Although the Philadelphia School Reform Commission has delayed opening several charter schools for financial reasons, eight more proposed city charters have received charter planning grants.
The charter hopefuls were given grants ranging from $38,200 to $50,000 to help flesh out their proposals over the next three years, the state Department of Education announced yesterday.
The federal goverment provided the funds, but the state evaluated the applications and selected the winners.
The grant winners include a proposed seventh- through 12th-grade school that would prepare students for construction jobs and an elementary school focused on children whose families are immigrants from the former Soviet Union.
"Right now most of our parents are Russian, and most of the people who are interested in this charter come from immigrant backgrounds," said Ella Yaffa-Kremen, who hopes to direct the proposed school. "But it would not be closed off to everyone else."

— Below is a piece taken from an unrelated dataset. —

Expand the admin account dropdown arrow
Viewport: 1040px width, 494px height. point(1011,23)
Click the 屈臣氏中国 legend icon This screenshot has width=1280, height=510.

She said the proposed Red Lion Charter School would stress foreign languages, performing arts and technology.
The founding group, Yaffa-Kremen said, has been meeting daily and hopes to submit its charter application to the district in October.
The roster of planned charters receiving grants also includes a high school for at-risk students. The group behind the proposed Learner Alternatives Charter School was rebuffed when it applied to operate a similar charter in Montgomery County.
The Cheltenham Township School District rejected the application for the Whole Life School for Learner Alternatives in January. Adjoining Springfield Township School District had granted the group a charter in 2006-07, but it had trouble finding a suitable building in Springfield.
Founder Gary Lee Sobolow said his group was still pursuing its proposal in Cheltenham.
"We are planning on going a second round with them," he said yesterday.
The charter school proposed for Philadelphia, Sobolow said, also would provide individualized instruction for students with specific learning difficulties, such as hyper-activity and attention-deficit disorder.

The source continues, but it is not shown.